**Exercise input**:
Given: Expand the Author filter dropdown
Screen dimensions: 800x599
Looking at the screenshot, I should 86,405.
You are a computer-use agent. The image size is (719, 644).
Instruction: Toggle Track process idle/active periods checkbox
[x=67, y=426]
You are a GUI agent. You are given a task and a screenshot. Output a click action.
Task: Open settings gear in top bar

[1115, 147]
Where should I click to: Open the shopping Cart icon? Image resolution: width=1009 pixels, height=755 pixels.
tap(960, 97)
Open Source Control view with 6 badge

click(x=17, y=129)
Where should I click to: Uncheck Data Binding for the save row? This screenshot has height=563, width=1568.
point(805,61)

==

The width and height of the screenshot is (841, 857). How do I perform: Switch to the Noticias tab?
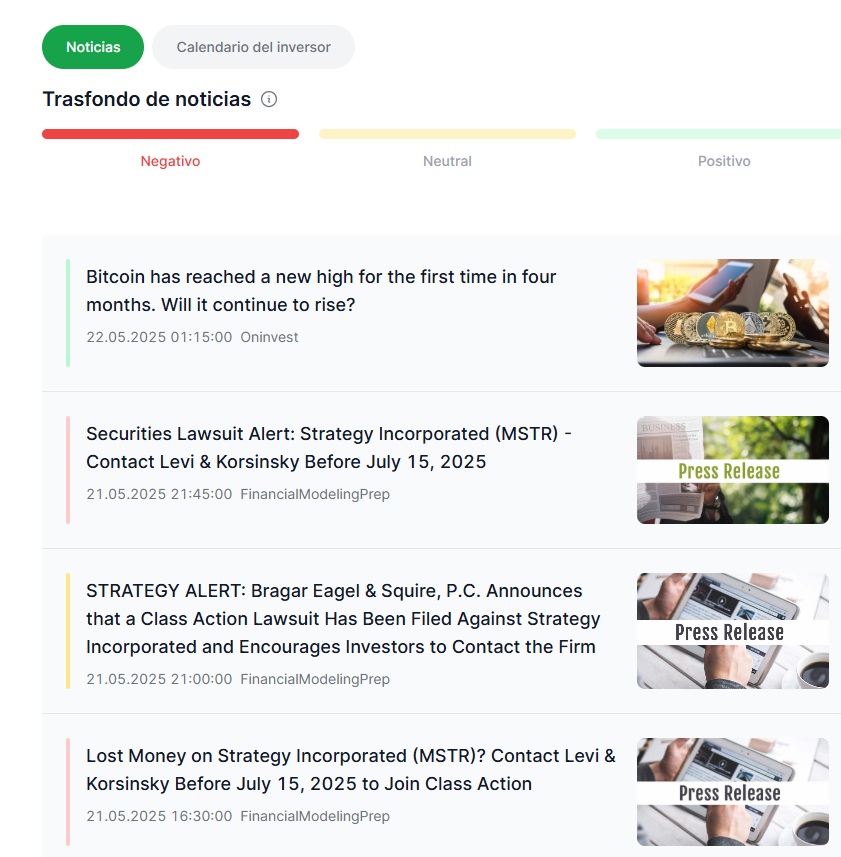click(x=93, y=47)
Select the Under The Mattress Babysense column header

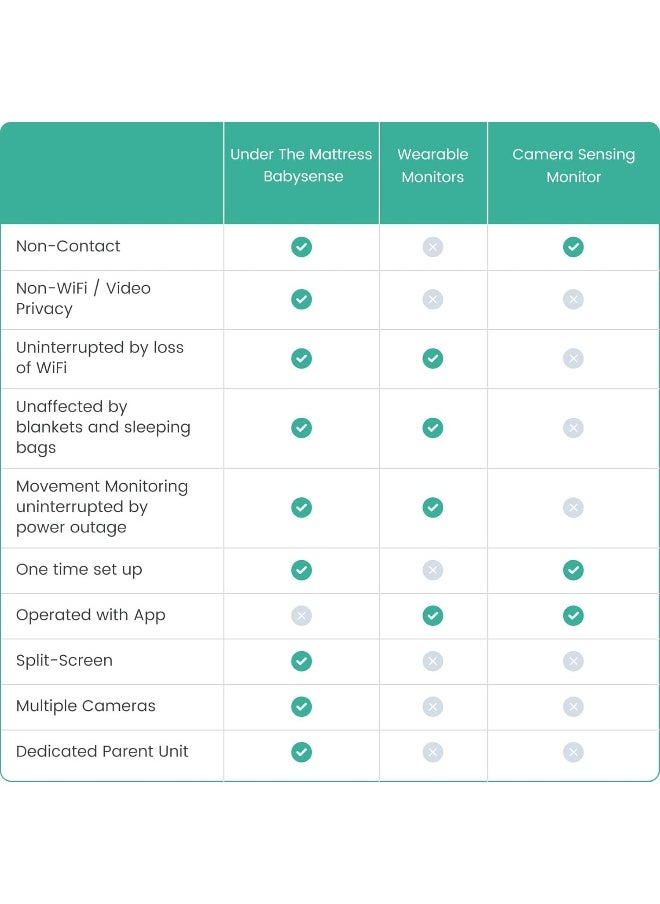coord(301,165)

**Directions**: Check each line above for "agent" and return the ones that have it.

**Response**:
You are a computer-use agent. The image size is (719, 644).
You are a GUI agent. You are given a task and a screenshot. Output a click action.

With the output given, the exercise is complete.